24.11.10

O arquitecto Elis Vergerus, no 'En Passion' (1969) de Ingmar Bergman, (com uma Direcção de Fotografia —como sempre irrepreensível— de Sven Nykvist), sobre a sua impressionante e invejável colecção de imagens e recortes.

fotograma de 'En Passion', de Ingmar Bergman

Elis Vergerus: In the beginning I collected all kind of pictures, those I took myself, and those from newspapers, magazines, and old photo albums. They're always about people. Here we have people eating. People asleep, people in the grip of violent emotions in different sections. Once I collected only pictures of violent acts. I've catalogued them according to behaviour. An irrational classification just as meaningless as the collecting itself. There are faces, close-ups.

23.11.10

all an american way



Embora não sendo um dos meus favoritos, o trabalho do já por aqui referenciado Lee Friedlander interessa-me bastante na perspectiva de catalogação das paisagens semiurbanas e sociedade norte-americanas. 'American Monument' (1976), 'At Work' (1983) ou 'Sticks and Stones' (2003) são disso exemplos; tal como o recente 'American Way', agora patente ao público no Whitney Museum. Esta exposição, ao contrário do que seria de esperar, é pequena. Ocupa apenas as duas salas da mezzanine do museu. Como se pode ler no texto à entrada, a contenção espacial foi um pedido explícito do artista para que o espectador pudesse experienciar a vivência visual explosiva de um condutor pelas estradas americanas. São cerca de duzentas fotografias alinhadas em duas filas horizontais contínuas. Nelas podemos ver imagens tiradas unicamente a partir do interior de automóveis, nas quais Friedlander incorpora a máquina enfatizando o elemento efémero —de passagem, como ele próprio— na perenidade da paisagem. À semelhança de muitos outros trabalhos de Friedlander, 'American Way' teve mais de uma década de pesquisa. Neste caso, quinze anos. De 1995 e 2010.
- - -
Tarefas:
• 1. Transcreva do texto sobre Bergman e Friedlander o trecho que começa em "fotograma de 'En" e termina em "are faces, close-ups.".
• 2. Resuma em duas frases o texto sobre Bergman e Friedlander.
• 3. Prolongue o texto sobre Bergman e Friedlander a partir do ponto em que termina.
As linhas não têm qualquer relação com o texto sobre Bergman e Friedlander.

Material fornecido:
- - -
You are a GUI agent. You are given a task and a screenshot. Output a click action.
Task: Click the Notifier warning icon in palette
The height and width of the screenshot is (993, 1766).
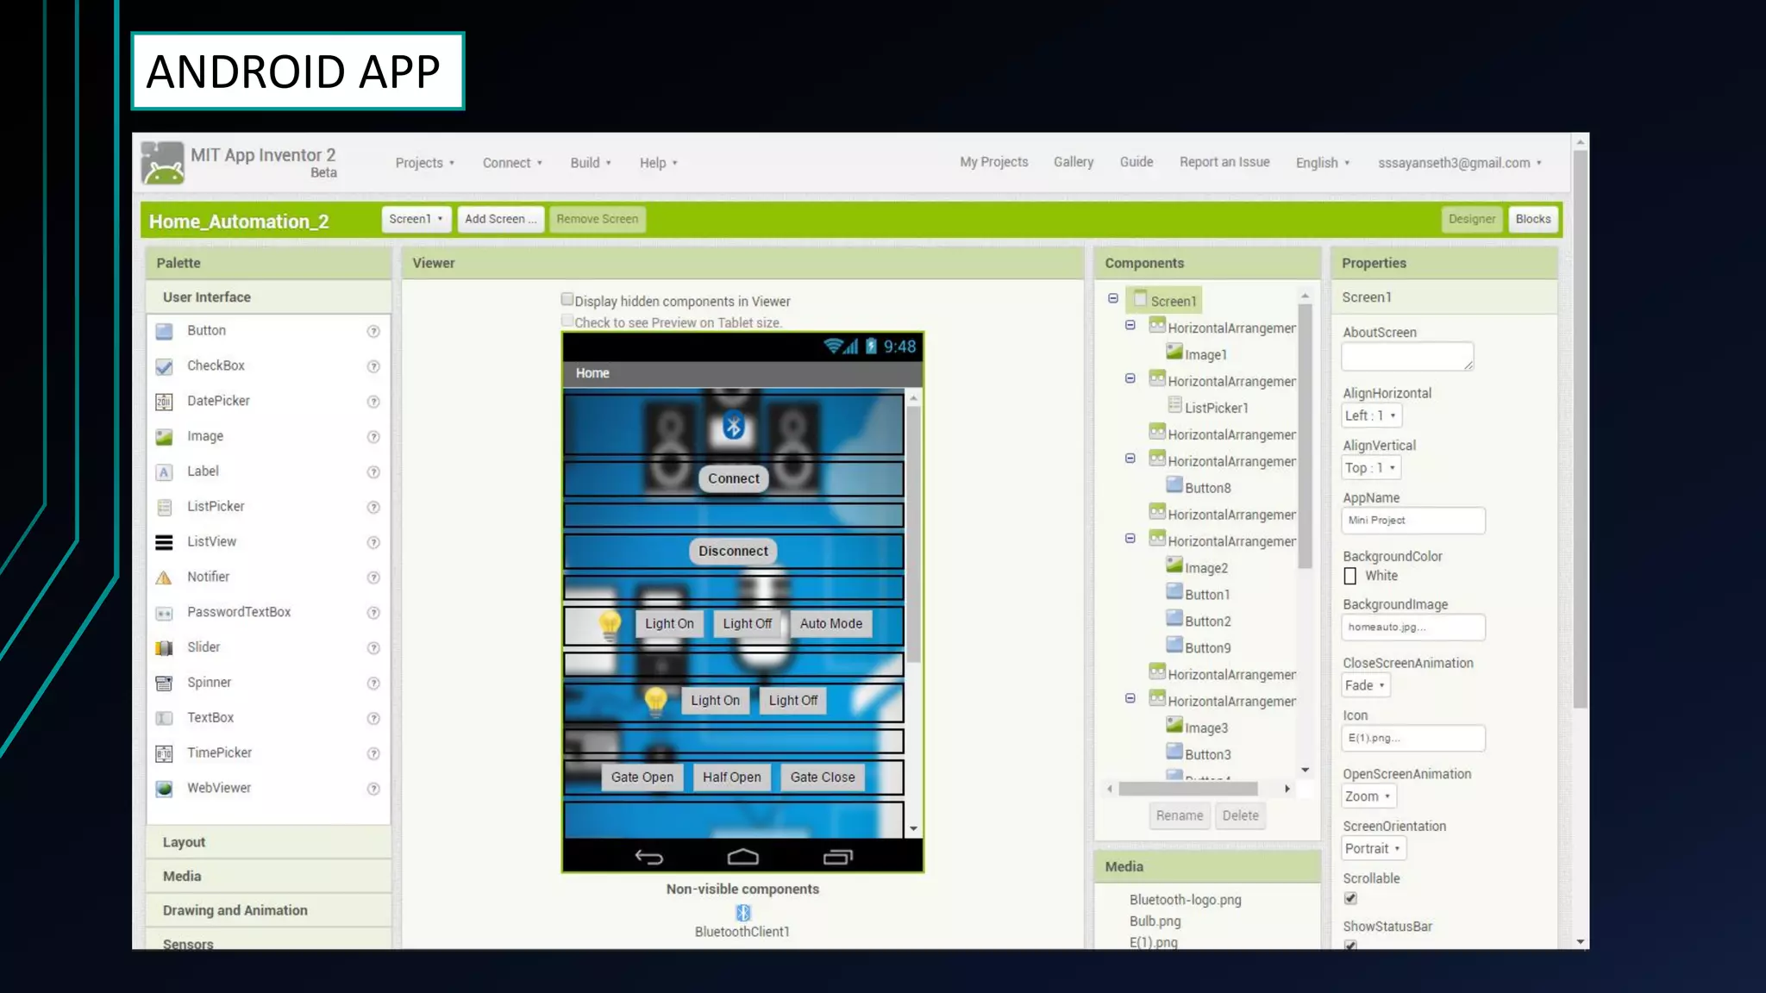pyautogui.click(x=164, y=578)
- - -
Respostas:
• 1.
fotograma de 'En Passion', de Ingmar Bergman

Elis Vergerus: In the beginning I collected all kind of pictures, those I took myself, and those from newspapers, magazines, and old photo albums. They're always about people. Here we have people eating. People asleep, people in the grip of violent emotions in different sections. Once I collected only pictures of violent acts. I've catalogued them according to behaviour. An irrational classification just as meaningless as the collecting itself. There are faces, close-ups.

• 2. O texto cita o arquitecto Elis Vergerus, personagem de 'En Passion' (1969), de Ingmar Bergman, que descreve a sua colecção de imagens de pessoas, catalogadas segundo o comportamento. Apresenta também a exposição 'American Way', de Lee Friedlander, no Whitney Museum: cerca de duzentas fotografias tiradas do interior de automóveis, expostas em apenas duas salas a pedido do artista e resultado de quinze anos de pesquisa.

• 3.
diferenças elementares

São coisas bem diferentes, «mulheres que pensam por si» e «mulheres que só pensam em si».

22.11.10

on collecting, untitled america

Entre os alfarrabistas da Village e as lojas de velharias de Brooklyn encontro paulatinamente novos elementos para a minha colecção. Não pretendo com ela o mesmo que Alan Berliner no seu 'The Family Album' nem tão-pouco tento o mesmo efeito daquela tarde de 2007. Interessam-me agora imagens estranhas, alheias —no que toca à minha esfera familiar— mas que sejam representativas de um zeitgeist muito específico do meu imaginário. A exploração pós-modernista do fim do American Dream (e a sua antecessora prodigalização) não me seduz(em) apenas nos campos da Literatura, do Cinema ou da Fotografia. Sabendo que nestas áreas a referida exploração é uma representação do real, tento agora encontrá-la na sua génese: a Realidade propriamente dita. Tambem representações do real, embora a outro nível, as snapshots amadoras são a cristalização (obrigado Sthendal) dessa realidade e a prova (obrigado Barthes) da passagem e metamorfose social (obrigado Gisele Freund) desses trinta anos. Por questões de empatia com o mesmo meio que eu utilizo, selecciono unicamente as tomadas em médio-formato, a cores, com ou sem margem, feitas entre 1950 e 1980. Compilo-as por temas e cenários: de noites de festa a tardes de barbecue; de relvados a salas de jantar. Depois, num acto romanesco, adiciono-lhes um pouco da ficção baseada nas influências que sofri precisamente pela Literatura, pelo Cinema, pela Fotografia. Neste movimento, porventura elíptico, encontro no resultado final aquilo a que chamei 'Untitled America'. Para breve.

21.11.10

dos gestos

fotograma de 'Le Genou de Claire', de Eric Rohmer

Dias depois de consumado o seu acto semi-platónico com a jovem Claire, na qual toca lenta e circularmente no joelho nu ao revelar-lhe a traição do namorado, Jerome explica à sua velha amiga Aurora que aquilo que ele considerou um gesto de desejo foi entendido como um gesto de consolação. Na maior parte das vezes o que acontece parece ser o contrário: gestos de consolação entendidos como gestos de desejo. Mas também há casos onde gestos de desejo são dados por consolação. Num mundo de dar e receber, o erro e a piedade calham a todos.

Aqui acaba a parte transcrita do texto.